Unfair education funding and its problems detailed by experts

After years of chronic underfunding, experts detail issues, need for change

DOWNINGTOWN, March 5 – After years of chronic underfunding, state lawmakers should focus on how much investment in public education is needed, experts detailed. The House Majority Policy Committee hosted a hearing on the topic at the Chester County Intermediate Unit Tuesday.  

“We heard directly from officials, administrators and taxpayers on the tragic consequences from decades of chronic under-funding of education,” said hearing host Rep. Danielle Friel-Otten, who represents portions of Chester County – including the borough of Downingtown. “Underfunding has not only had drastic effects on students, including class size increases and slashing school library funding, but it also has placed an undue burden on residents through increased property taxes.” 

Experts explained how an absence of fair and equitable funding at the state level for public education has caused financial burdens for residents, forcing taxpayers to cover the shortfall in funding when property taxes are raised to fund local schools. While affluent school districts might be able to correct the injustice through higher property taxes, many districts are left behind.

During testimony, a Pottstown School District board member explained how her district had the fourth-highest tax burden in the state. Experts also detailed how a lack of funding has had negative impact on teachers, staffing and early learning education.   

“Pennsylvania needs to support all our school districts and bring them into constitutional compliance,” House Majority Policy Committee Chairman Ryan Bizzarro said. “Lack of educational resources not only directly affects the next generation, but it also negatively impacts taxpayers, education staff salaries, workforce development and public safety.”   

Tuesday’s House Majority Policy hearing featured testimony from Pamela Brown, Pennsylvania State Education Association Southeastern Region President; Laura Johnson Pottstown School District board member and treasurer; Susan Spicka, Education Voters of Pennsylvania Executive Director; Donna Cooper, Children First PA Executive Director; and Dan Urevick, Public Interest Law Center.

Since taking the majority for the first time in 12 years, House Democrats have passed measures to correct education issues. The House passed the first cyber charter reform bill that would save taxpayers hundreds of millions of dollars. The House also passed a bill authored by Friel-Otten, Rep. Peter Schweyer and Rep. Gina H. Curry that would create a Student Teacher Stipend Program.
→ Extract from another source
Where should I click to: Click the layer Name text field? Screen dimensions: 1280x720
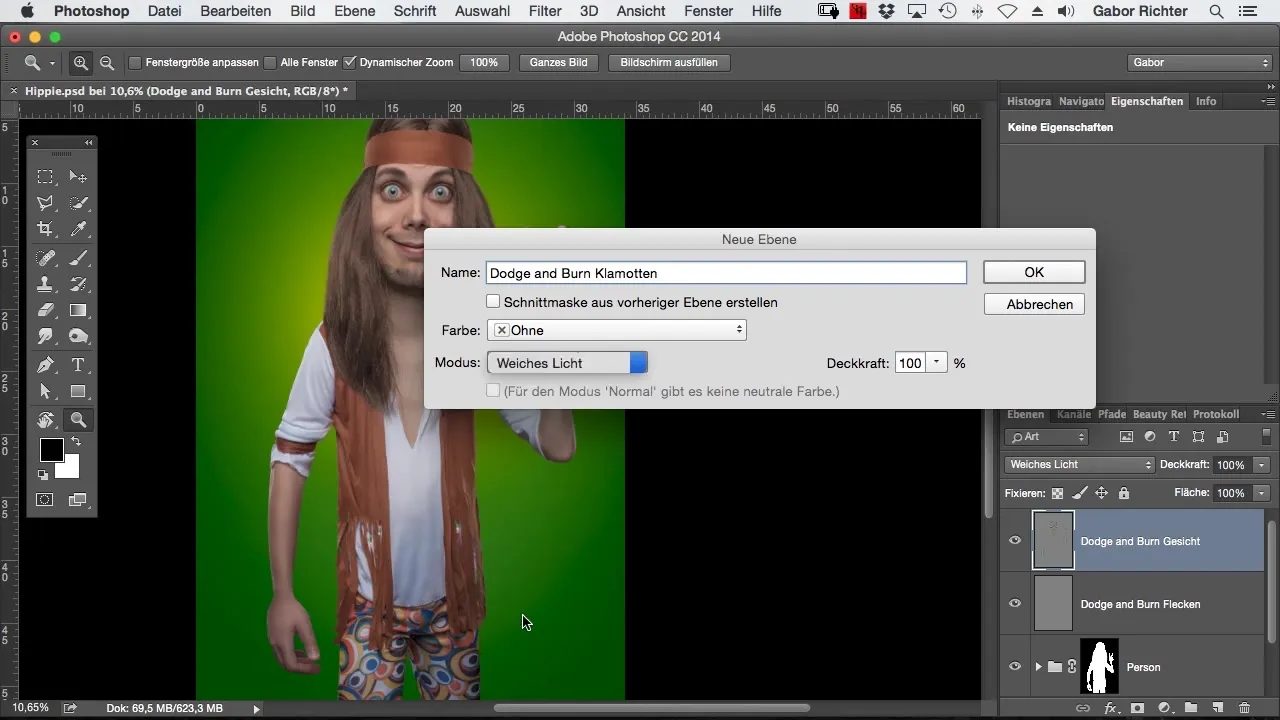(726, 273)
Both bills await action by the GOP-controlled state Senate.

“There is no way funding vouchers solves the unconstitutional funding of our public schools as ruled by the Commonwealth Court,” Cooper said.   

Spicka also decried the possibility of more money going to vouchers, noting it has amplified the mission of schools which espouse Christian Nationalism ideology and hate – or at the very least a lack of acceptance of LGBTQ+ students.

Information about this hearing and other House Majority Policy Committee hearings can be found at pahouse.com/policy. Livestream of the hearing can be found at https://www.youtube.com/watch?v=-fhp3abfM_0. Photos to be used for publication can be found at pahouse.com/PolicyCommittee/Galleries.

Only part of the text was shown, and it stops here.